(AIM OF THE TASK): Copy out all the lines of the data that hold the word "agent".

(DATASET RECORDS):
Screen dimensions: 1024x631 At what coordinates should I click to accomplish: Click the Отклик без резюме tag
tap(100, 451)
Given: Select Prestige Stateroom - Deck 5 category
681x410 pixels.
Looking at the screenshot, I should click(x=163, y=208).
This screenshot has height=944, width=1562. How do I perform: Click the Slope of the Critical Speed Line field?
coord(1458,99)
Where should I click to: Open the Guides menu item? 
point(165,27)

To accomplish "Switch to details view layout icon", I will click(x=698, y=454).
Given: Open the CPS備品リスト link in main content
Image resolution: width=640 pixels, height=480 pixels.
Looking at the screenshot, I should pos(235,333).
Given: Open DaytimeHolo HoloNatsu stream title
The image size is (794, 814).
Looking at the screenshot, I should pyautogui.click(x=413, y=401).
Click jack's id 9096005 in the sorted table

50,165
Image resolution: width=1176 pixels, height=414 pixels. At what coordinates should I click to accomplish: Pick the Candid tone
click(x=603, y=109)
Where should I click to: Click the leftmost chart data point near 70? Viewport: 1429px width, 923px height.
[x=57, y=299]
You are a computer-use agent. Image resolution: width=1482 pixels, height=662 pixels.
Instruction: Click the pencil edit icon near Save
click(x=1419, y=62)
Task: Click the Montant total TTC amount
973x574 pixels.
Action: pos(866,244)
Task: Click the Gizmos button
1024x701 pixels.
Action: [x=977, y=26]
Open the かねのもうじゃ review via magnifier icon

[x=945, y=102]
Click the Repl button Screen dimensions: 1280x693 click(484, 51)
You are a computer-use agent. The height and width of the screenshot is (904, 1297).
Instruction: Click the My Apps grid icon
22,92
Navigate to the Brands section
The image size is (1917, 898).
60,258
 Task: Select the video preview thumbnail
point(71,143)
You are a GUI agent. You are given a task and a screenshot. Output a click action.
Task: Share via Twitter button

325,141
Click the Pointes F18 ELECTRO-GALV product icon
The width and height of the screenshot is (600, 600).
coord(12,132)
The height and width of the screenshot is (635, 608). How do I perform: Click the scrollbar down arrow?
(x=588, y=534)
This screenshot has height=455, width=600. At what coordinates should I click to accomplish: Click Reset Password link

(ANSWER SPACE):
You are a computer-use agent. Image resolution: width=1482 pixels, height=662 pixels.
You are a computer-use agent. The height and width of the screenshot is (904, 1297).
You are a GUI agent. You are given a task and a screenshot. Output a click action.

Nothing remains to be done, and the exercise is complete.